Did Buddha Dream?

Once a monk made a request of Joshu
“I have just entered the monastery,” he said.
“Please give me instructions, Master.”
Joshu said, “Have you had your breakfast?”
“Yes, I have,” replied the monk.
“Then,” said Joshu, “wash your bowls.”
The monk had an insight.



-Zen koan

A fierce unrest seethes at the core
Of all existing things:
It was the eager wish to soar
That gave the gods their wings.
There throbs through all the worlds that are
This heart-beat hot and strong,
And shaken systems, star by star,
Awake and glow in song.

- Adapted from "Unrest" by Don Marquis, which I found in a Unitarian hymn book.

I‘ve been trying to reconcile a conflict between my personal drive and my meditation practice. On one hand, most of my self worth comes from helping humanity move forward. On the other hand, vipassana says that to see reality for what it is, I have to detach from the desires that cause me angst, craving, dissatisfaction. Surely, striving to help conquer grand challenges is one of those desires. I become attached to achieving it. To live mindfully, it seems, I should give up my aspirations. Or, to aspire to great things, it seems like I have to give up living in each moment, and live attached to the future I want to make real, accepting all the unhappiness along the way.

How delightful it would be to live satisfied with washing my bowls in every moment. But if I spend too many days washing my bowls, I’d probably find myself scraping off crumbs, thinking I’m capable of doing more good for the world.

Modifying my aspirations doesn’t help. I probably share this with the crowd of people, like those around me and those I interact with online, who dedicate themselves to fighting for justice, building a sustainable future on earth, spurring economic development at home and abroad, eliminating conflict, spreading good health. If we settle for satisfaction in each moment – to always feel we’ve done good enough – we become complacent. We limit what we can do for the world. Inaction is a lazy excuse for avoiding dissatisfaction, when the stakes for others matter so much.
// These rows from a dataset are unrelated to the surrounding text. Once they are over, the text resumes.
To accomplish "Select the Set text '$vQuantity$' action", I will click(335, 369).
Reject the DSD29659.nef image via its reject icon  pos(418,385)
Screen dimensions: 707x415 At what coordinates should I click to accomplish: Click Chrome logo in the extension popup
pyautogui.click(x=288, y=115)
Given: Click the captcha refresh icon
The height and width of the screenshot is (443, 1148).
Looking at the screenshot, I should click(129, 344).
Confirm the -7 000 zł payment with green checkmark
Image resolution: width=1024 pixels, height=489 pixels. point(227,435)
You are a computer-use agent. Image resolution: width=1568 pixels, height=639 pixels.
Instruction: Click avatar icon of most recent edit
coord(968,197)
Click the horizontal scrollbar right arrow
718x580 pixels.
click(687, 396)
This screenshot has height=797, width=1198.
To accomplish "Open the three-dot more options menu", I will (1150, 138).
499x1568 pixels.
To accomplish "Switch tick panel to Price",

I’ve temporarily reconciled this contradiction: maybe aspiring to move humanity forward is in itself a mindful act. Vipassana teaches that all is “conditioned” by all. That is, every human’s life is interdependent, and thus our thoughts and reactions are never independent. Nor are our environments, such as whether you and I have enough food and water, whether we live in peace or war, whether we have health and safety, or whether we have a nourishing natural environment. As much as we live in some ethereal “oneness of being”, we also live in a oneness of economics. We can, if we choose, help to improve the existence of others. This is the world we live in. Observe it as it is.

So, the lesson is this: as long as I live an internally mindful life – so long as the vibrating sensation of my breath rushing up my nostrils and down into my lungs still shows me beauty and change and nonexistence – then aspiring to improve the lives of all is to acknowledge the reality that I can, and that it needs to happen. It is, to me, not sufficient to retreat to the forest and listen to raindrops and admire insects and wash bowls. Let’s meet the mindful baseline in our own lives. Then we can strive to help others have health and safety, so they can find happiness in theirs.

Mindful awareness may be the most powerful tool. I can probably train myself so that being dissatisfied until radical change happens does not cause me to suffer one bit. Truthfully, I get a lot of energy and optimism from being dissatisfied with what I’ve done for the world. Each morning, I sit cross legged and follow my breath, and when I am done and open my eyes, I feel a sort of peace in my bones knowing that I am here, and there is work to do. Being mindful gives me the driving force of dissatisfaction while allowing me to detach from its suffering.

There will be moments when I haven’t slept for two days, I feel sick, people have lost faith in me, and it seems like everything will collapse tomorrow. In that moment, I might sit in agony. Or, I might feel the rising and falling of my chest, breathe out the tension in my forehead, and find stillness in my belly for a moment. There will be plenty of time, I’m sure, to admire the splish-splash-pit-pat of rain while envisioning how to bring forward a world inconceivably better for all.

Did Buddha aspire greatly? Surely, yes – or he wouldn’t have spread his discoveries as he did. He could have sat under that tree forever, nourished by kind people around him, and enjoying the sights and sounds and feelings of nirvana, until he withered and died and became fertilizer for the tree roots. But he didn’t. He saw some good in sharing with others his insights on reality, suffering, and the path out of suffering. More people ought to know, he must have thought.

Tomorrow I promise to wash my bowls, follow my breath, think of all that is to be done, and smile.